Tuesday, December 16, 2008

Waking Up in a Dream


On Sunday morning, I woke up screaming. And then I woke up screaming again.

You ever have that dream that you so desperately want to escape that you try to shake your body awake? But, instead of waking up, your mind drops you off into a second dream? It took me several attempts before I could flee my Sunday morning dream.

I knew it would happen eventually. It was the reason why I have not wanted to sleep at night. The thought of seeing Cindy in a dream, talking to her, being near her again, and then to wake up and to not have that be real was excruciating to me.

But the dream I had on Sunday was not the one I had expected. In this dream, I was talking to some random person and then she morphed into Cindy. Cindy started yelling me and was angry at me for talking, for smiling, for eating, for continuing my life. And I remember just saying the word "no" over and over until I woke up.

This Monday, December 15th, Cindy was supposed to have completed her 18-month intensive nursing program. I was invited to the graduation ceremony (the school did a special honor for her), but I could not shore up the strength to go. I just could not do one more service. I struggled with this decision and I still wrestle with the feelings of selfishness for not going.

I know, without a doubt, that Cindy would have been a phenomenal nurse. The kind of nurse that would always walk into your room with a smile, that would hold your hand when your pain increased, and that would tell you a joke if she knew it would distract you from your chemotherapy treatment. I've read the journal she had to keep during her rotations at the hospital. Believe me, if you were in a hospital, you would have wanted Cindy as your nurse.
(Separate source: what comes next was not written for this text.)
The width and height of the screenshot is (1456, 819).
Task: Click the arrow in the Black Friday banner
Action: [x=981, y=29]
Because of the randomness of Cindy's death, it's hard not to think, "Why her? Who not me?" It may be selfish to think that, but I bet if I asked any other widow if they thought this as well, the answer would be yes. I constantly wonder why did she have to go? Why couldn't she go on to become a nurse? Why her of all people?

And then I wonder about me. I try to make sense of why I am here, why I'm able to smile, to laugh, to experience life. Sometimes I feel like the Jeff Bridges character from the 1993 movie, "Fearless." This is the film where he portrays the survivor of a horrific plane crash. As a result of this near-death experience, he has a newfound appreciation for life. But this increased clarity comes at a price to those closest to him before the crash. And his marriage and home life suffers as he goes on this new journey without his family.
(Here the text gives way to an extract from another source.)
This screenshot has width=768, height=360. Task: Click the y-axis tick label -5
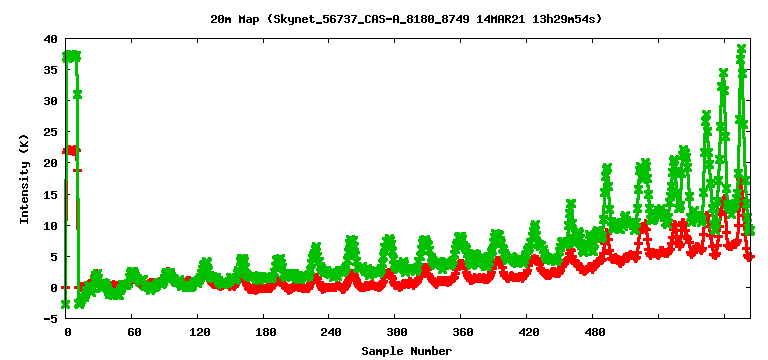click(50, 319)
It's almost 2am and I don't want to go to sleep. There is a pressure in my head to do the right thing, to make it worth it, to prove that there is a purpose to things. But I've read her nursing journal. I cannot surpass that. I don't know what I am supposed to do yet. I do not accept a re-awakening that comes at the expense of others--living or dead.

2 comments:

Karen said...

I'm glad you can express how you feel. Just remember to rest, if you can't sleep.

Anonymous said...

I always knew Cindy would be an amazing nurse, so this photo really hit home.

I hope you've been able to sleep. (I haven't had much lately, which is why this comment isn't especially eloquent).